Deux réflexes s’imposent :
- Vérifier l’imputabilité : les prestations imputées à votre compte doivent bien correspondre à l’accident reconnu. Toute prolongation ou rechute non médicalement justifiée peut être contestée.
- Contrôler la notification de taux : les éléments servant au calcul de votre taux figurent sur votre compte AT/MP consultable auprès de la Carsat. Une erreur d’imputation ou une prise en charge indue peut être contestée dans les délais impartis.
En cas de séquelles, une consolidation avec attribution d’un taux d’IPP peut donner lieu à une rente ou à une indemnité en capital, également imputée à votre compte. La contestation du taux d’IPP relève du pôle social du tribunal judiciaire.
gerermesatmp automatise le suivi de vos déclarations, calcule l’incidence des sinistres sur votre taux et vous alerte sur les délais de contestation, pour sécuriser la gestion de vos dossiers AT/MP tout au long de la période de reprise.
Questions fréquentes
Pouvez-vous refuser un mi-temps thérapeutique à votre salarié ?

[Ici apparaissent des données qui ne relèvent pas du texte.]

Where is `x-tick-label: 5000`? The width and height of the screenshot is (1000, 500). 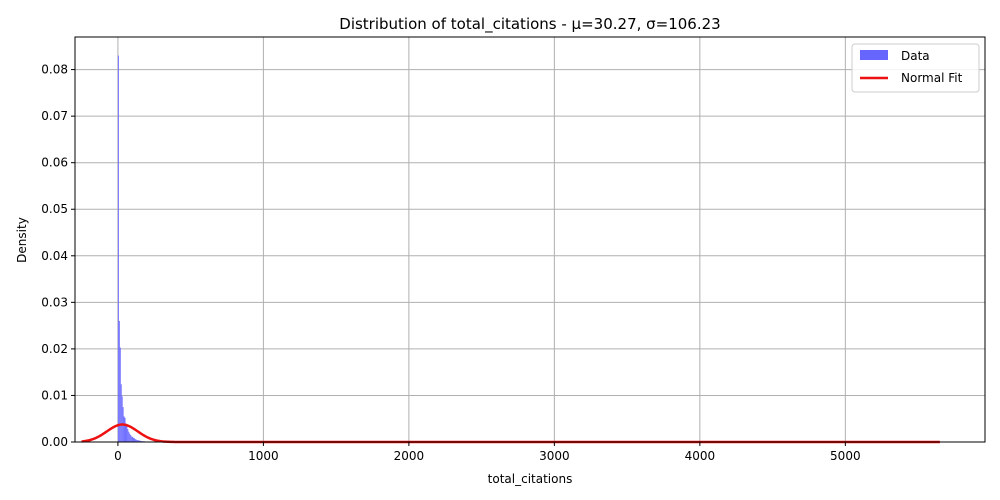 x-tick-label: 5000 is located at coordinates (846, 456).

Oui, mais votre refus doit être justifié par des motifs objectifs liés à l’impossibilité d’aménager le poste ou à l’organisation de l’entreprise. Un refus non motivé, alors que la reprise à temps partiel est prescrite et le poste aménageable, peut être requalifié en manquement à votre obligation de sécurité et de reclassement, avec un risque contentieux. Documentez toujours votre décision.
Faut-il un avenant au contrat de travail ?
Oui. Le mi-temps thérapeutique modifie temporairement la durée du travail : un avenant écrit est recommandé pour préciser la période, la répartition des horaires et le caractère temporaire du dispositif. Il ne transforme pas le contrat en temps partiel définitif ; à l’issue, le salarié retrouve ses conditions de travail antérieures, sauf inaptitude constatée.
Qui verse le salaire pendant le mi-temps thérapeutique après un AT ?
Vous versez le salaire correspondant aux heures réellement travaillées. La CPAM complète par des indemnités journalières au titre de la législation AT/MP, dans la limite du salaire à temps plein reconstitué. Un éventuel complément conventionnel ou de prévoyance peut également s’appliquer selon votre convention collective.
Le mi-temps thérapeutique aggrave-t-il votre taux de cotisation AT/MP ?
Indirectement, oui : les IJ versées pendant cette période prolongent l’indemnisation du sinistre AT initial, dont le coût est imputé à votre compte employeur et pris en compte dans le calcul du taux. Contrôlez l’imputabilité des prestations et la notification de votre taux : une imputation erronée peut être contestée dans les délais légaux.
Que se passe-t-il si le salarié ne peut pas reprendre à temps plein ensuite ?
Si, à l’issue du temps partiel thérapeutique, le médecin du travail conclut à une inaptitude, vous devez engager la procédure de recherche de reclassement propre aux salariés dont l’inaptitude a une origine professionnelle. Les règles de reclassement et d’indemnisation renforcées applicables aux AT/MP s’appliquent alors, distinctes de l’inaptitude de droit commun.
L’essentiel pour votre service RH
Le mi-temps thérapeutique après un accident du travail repose sur une prescription médicale, l’accord du médecin-conseil et votre acceptation en tant qu’employeur. Formalisez toujours l’aménagement par un avenant, respectez la visite de reprise et transmettez des attestations de salaire exactes pour un calcul juste des indemnités journalières. Gardez en tête que la période de reprise progressive prolonge l’imputation du sinistre à votre compte AT/MP : surveillez l’imputabilité et vos notifications de taux. Pour fiabiliser vos déclarations, suivre les délais et anticiper l’impact sur votre taux, gerermesatmp outille l’ensemble de votre gestion AT/MP, de la déclaration initiale au suivi des séquelles.
Références : article L.433-1 du Code de la sécurité sociale (maintien des indemnités journalières en cas de reprise d’un travail léger favorisant la guérison) ; livre IV du Code de la sécurité sociale relatif aux accidents du travail et maladies professionnelles.